Para Diogenes Mizumukai, também da área de direito digital e sócio fundador do escritório BFMK, a lei é importante porque “inclui a inteligência artificial, especificamente inserida como plataforma digital, como meio de propagação das obras autorais”.
Segundo eles, no entanto, há ainda um vácuo legal acerca de quem é o titular do direito autoral daquilo que é produzido pelas inteligências artificiais –e não há consenso, nem norma sobre o tema ao nível nacional.
Há quem entenda, por exemplo, que o criador da inteligência artificial deve ser entendido como autor. Outros defendem que essa posição precisa ser compartilhada entre criador da obra utilizada e da ferramenta.

## DESCRIÇÃO DO PROBLEMA
Responda a estas perguntas com base no trecho sobre direito autoral e inteligência artificial:
1. De qual escritório Diogenes Mizumukai é sócio fundador?
2. Sobre que questão ainda há um vácuo legal?
3. Segundo alguns, entre quem essa posição precisa ser compartilhada?

## MATERIAL EXTRAÍDO
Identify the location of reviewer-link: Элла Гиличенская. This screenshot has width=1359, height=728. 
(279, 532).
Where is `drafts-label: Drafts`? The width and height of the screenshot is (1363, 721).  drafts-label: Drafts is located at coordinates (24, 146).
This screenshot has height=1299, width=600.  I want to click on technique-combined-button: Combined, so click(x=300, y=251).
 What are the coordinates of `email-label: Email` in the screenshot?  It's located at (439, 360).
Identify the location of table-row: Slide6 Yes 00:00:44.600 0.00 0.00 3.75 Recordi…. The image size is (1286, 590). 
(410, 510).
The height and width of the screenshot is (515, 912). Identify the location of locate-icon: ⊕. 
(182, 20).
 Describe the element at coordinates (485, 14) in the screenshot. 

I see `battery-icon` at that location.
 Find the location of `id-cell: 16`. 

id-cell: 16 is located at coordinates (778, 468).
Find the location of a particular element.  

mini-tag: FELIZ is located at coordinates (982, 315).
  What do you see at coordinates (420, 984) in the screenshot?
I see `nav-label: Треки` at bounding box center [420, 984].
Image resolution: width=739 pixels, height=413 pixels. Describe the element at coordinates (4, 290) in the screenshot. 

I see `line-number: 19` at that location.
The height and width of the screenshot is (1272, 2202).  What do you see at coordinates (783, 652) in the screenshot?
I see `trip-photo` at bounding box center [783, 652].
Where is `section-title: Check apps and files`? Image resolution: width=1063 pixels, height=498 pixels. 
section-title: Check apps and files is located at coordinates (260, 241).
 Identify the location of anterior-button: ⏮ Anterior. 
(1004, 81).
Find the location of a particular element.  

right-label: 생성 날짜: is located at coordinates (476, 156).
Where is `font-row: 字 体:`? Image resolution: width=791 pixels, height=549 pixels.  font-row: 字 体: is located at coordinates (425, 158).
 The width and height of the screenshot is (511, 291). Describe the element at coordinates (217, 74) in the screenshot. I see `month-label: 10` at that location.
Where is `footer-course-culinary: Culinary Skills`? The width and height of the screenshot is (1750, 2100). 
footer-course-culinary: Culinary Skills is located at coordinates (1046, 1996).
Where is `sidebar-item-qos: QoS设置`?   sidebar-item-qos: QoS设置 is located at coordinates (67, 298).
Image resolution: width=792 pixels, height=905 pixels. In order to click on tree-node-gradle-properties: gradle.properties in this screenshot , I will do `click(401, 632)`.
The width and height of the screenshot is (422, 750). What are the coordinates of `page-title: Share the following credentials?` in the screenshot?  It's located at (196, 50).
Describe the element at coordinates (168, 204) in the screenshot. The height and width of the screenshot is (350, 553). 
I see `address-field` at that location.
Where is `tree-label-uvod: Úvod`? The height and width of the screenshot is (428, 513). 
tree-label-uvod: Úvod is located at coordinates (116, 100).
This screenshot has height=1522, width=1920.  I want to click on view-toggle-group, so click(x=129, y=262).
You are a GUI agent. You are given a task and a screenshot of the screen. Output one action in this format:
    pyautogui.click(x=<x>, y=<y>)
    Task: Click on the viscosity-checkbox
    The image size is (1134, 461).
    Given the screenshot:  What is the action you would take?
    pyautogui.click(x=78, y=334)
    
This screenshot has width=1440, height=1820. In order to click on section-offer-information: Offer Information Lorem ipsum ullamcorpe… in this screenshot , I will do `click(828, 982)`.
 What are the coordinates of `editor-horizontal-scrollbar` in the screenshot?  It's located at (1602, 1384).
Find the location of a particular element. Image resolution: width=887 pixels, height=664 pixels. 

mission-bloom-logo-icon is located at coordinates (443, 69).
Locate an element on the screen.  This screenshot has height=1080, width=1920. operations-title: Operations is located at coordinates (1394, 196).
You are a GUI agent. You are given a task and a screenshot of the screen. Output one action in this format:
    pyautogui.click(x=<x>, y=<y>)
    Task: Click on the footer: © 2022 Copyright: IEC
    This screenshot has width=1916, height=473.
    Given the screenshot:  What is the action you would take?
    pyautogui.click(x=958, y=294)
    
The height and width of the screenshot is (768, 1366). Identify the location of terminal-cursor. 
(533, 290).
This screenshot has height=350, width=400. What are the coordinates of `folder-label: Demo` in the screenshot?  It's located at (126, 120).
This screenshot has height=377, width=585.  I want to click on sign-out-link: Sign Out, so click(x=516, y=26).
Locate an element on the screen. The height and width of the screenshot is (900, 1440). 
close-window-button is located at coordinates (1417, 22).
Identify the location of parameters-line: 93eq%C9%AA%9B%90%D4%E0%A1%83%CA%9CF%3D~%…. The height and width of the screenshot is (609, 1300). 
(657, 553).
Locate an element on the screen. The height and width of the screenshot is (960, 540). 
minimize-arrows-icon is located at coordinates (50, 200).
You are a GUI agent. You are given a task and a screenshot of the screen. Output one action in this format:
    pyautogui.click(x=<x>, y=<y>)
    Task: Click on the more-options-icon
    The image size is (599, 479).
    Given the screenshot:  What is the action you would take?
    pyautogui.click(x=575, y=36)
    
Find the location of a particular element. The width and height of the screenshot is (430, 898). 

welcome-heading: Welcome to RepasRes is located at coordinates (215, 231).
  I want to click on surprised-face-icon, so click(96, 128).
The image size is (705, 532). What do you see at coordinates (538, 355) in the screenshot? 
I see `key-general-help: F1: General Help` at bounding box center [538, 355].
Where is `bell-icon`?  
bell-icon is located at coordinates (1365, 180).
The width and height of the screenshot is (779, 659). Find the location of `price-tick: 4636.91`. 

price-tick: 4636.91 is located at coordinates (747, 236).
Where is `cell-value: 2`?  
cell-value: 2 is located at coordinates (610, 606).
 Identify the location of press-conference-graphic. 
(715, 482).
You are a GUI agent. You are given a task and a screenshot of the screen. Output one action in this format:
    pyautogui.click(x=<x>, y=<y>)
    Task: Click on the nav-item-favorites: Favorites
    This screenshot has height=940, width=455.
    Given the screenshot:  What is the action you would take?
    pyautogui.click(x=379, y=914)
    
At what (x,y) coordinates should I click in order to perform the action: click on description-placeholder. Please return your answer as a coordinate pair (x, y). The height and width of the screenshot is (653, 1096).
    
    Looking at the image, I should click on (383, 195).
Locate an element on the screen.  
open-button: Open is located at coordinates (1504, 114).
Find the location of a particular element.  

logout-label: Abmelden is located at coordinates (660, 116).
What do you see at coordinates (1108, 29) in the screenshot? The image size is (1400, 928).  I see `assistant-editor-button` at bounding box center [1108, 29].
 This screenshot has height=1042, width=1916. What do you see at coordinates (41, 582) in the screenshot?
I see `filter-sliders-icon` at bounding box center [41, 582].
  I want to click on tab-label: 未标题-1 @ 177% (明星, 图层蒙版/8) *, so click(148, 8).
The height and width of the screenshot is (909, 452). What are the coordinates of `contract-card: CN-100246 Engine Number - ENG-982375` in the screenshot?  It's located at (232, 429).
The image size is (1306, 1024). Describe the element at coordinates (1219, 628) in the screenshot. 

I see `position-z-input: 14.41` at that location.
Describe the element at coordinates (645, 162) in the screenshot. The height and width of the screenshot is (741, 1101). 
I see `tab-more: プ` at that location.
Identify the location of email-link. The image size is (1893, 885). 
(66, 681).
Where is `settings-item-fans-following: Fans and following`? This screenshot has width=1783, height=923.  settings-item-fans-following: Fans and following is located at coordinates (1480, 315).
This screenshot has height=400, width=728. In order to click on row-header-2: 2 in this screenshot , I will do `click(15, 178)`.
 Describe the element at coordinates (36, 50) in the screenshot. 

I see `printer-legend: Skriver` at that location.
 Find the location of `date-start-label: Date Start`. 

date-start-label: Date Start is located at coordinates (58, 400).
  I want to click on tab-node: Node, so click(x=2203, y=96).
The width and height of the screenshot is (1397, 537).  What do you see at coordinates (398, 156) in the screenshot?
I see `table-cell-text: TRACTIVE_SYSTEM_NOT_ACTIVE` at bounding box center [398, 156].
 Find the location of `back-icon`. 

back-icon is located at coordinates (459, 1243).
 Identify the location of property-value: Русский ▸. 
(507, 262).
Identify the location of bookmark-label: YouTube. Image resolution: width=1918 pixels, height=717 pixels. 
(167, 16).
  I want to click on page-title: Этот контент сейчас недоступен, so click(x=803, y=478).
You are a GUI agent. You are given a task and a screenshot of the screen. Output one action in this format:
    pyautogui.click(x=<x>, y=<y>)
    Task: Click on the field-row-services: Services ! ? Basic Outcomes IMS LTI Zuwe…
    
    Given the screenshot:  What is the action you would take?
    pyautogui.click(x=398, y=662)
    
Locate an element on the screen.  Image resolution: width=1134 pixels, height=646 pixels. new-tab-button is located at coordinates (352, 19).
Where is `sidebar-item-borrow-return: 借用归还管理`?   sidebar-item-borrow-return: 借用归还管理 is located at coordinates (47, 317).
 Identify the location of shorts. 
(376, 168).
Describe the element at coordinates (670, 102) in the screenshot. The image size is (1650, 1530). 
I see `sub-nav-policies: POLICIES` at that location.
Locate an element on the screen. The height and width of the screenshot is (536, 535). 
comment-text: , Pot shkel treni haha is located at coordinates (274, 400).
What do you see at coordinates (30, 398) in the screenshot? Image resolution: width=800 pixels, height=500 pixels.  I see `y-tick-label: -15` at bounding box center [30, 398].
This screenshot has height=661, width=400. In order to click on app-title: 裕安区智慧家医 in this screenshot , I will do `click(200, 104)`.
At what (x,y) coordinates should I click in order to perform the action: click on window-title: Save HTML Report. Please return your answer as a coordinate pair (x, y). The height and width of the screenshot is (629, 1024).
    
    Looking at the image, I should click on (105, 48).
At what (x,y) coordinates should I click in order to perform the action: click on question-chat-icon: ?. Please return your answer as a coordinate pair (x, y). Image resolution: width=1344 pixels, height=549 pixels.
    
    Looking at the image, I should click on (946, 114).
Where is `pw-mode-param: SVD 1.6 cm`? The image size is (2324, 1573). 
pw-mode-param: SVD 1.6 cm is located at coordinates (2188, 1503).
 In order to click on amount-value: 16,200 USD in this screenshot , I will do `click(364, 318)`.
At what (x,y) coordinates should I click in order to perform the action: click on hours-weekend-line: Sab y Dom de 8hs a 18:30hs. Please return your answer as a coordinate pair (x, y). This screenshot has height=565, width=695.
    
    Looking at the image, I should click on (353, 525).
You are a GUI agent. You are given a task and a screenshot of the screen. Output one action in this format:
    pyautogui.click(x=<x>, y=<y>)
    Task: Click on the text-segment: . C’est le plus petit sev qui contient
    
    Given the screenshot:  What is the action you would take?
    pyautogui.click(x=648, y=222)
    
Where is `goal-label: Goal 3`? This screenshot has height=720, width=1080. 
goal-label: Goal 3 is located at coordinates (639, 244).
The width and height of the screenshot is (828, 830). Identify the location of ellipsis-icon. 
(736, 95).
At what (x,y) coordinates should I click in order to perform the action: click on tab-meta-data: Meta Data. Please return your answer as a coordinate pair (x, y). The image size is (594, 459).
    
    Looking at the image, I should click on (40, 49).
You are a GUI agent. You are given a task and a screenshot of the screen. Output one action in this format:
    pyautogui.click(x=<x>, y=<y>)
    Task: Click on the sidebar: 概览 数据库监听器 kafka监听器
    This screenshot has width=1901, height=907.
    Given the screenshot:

## SOLUÇÃO ESCRITA
1. Do escritório BFMK.
2. Sobre quem é o titular do direito autoral daquilo que é produzido pelas inteligências artificiais.
3. Entre o criador da obra utilizada e o criador da ferramenta.